Tight end Chris Cooley, who "wanted to be there for him," lent a hand by picking up the lost ball and spiking it himself while performing a compensatory "white-guy crazy fist-pump."

All's well that ends well, of course, but what about next time? Here are a few suggestions.

1. Do what Iceland does.

The Salmon Incident

Maybe not the Salmon Fish Celebration exactly, but perhaps a variation on what's easily the greatest Other Football celebration ever. Personally, I'd like to see a version in which Armstrong scores, pretends to hunt an offensive lineman playing a bear, followed by the whole offense pretending to stuff and mount him. Very American.

2. Pull on a blue shirt and tuck them into the shiniest blue pants ever made by the hands of tiny foreign child laborers.

Armstrong would forever be remembered as the guy who got flagged for excessive celebration by turning himself into a giant blueberry, but Donovan McNabb is dressing like a very tall Smurf, and someone needs to tell him. Seeing a similarly-attired man humiliated for life might be the only thing drastic enough to send the big guy off to a Big & Tall for a makeover.

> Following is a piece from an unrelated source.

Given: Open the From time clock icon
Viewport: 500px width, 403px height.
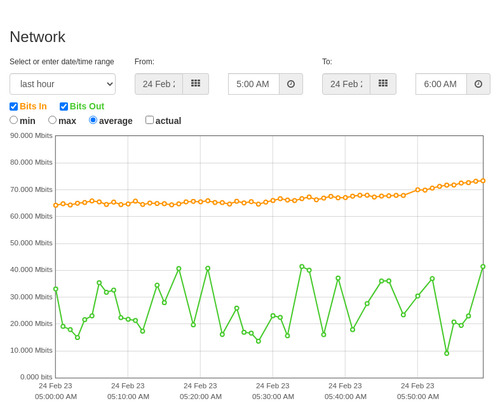Looking at the screenshot, I should coord(291,84).
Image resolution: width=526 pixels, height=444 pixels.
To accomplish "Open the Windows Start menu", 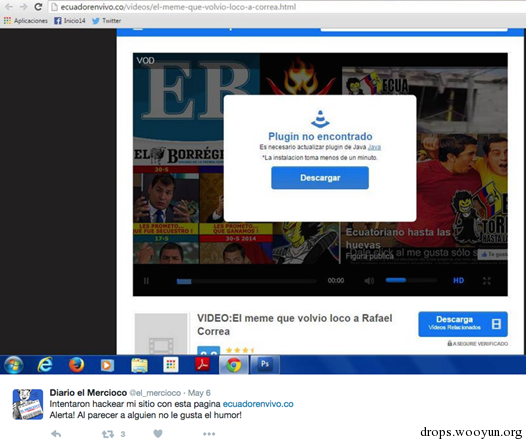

3. Just stand there and soak it in.

For Armstrong, each time he touches the ball might be the last he touches one in the NFL. Even a spiked ball has proved a little too much, so why clutter the moment? He should toss the ball aside, throw his arms in the air, turn his face to the crowd, and take in the moment. It's a place few people reach, and even fewer will be able to remember after a few years in the league take their toll. Only problem: boring!

4. Go back to his roots.

Never not a crowd-pleaser

Not West Texas A&M, of course, because no one cares about that. We're talking Arena League, and one ball-busting spike mishap in particular. If you can't spike it right -- and Armstrong obviously can't -- spike it funny.